From the line bearing "Image resolution: width=269" down to the final line of the records below, give every line again exactly and add nothing.
* * * *
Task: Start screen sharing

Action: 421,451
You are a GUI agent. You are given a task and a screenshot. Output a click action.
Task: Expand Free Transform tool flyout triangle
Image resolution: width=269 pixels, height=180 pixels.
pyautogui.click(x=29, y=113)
* * * *
▶ _Answer to this task_
Image resolution: width=269 pixels, height=180 pixels.
pyautogui.click(x=29, y=113)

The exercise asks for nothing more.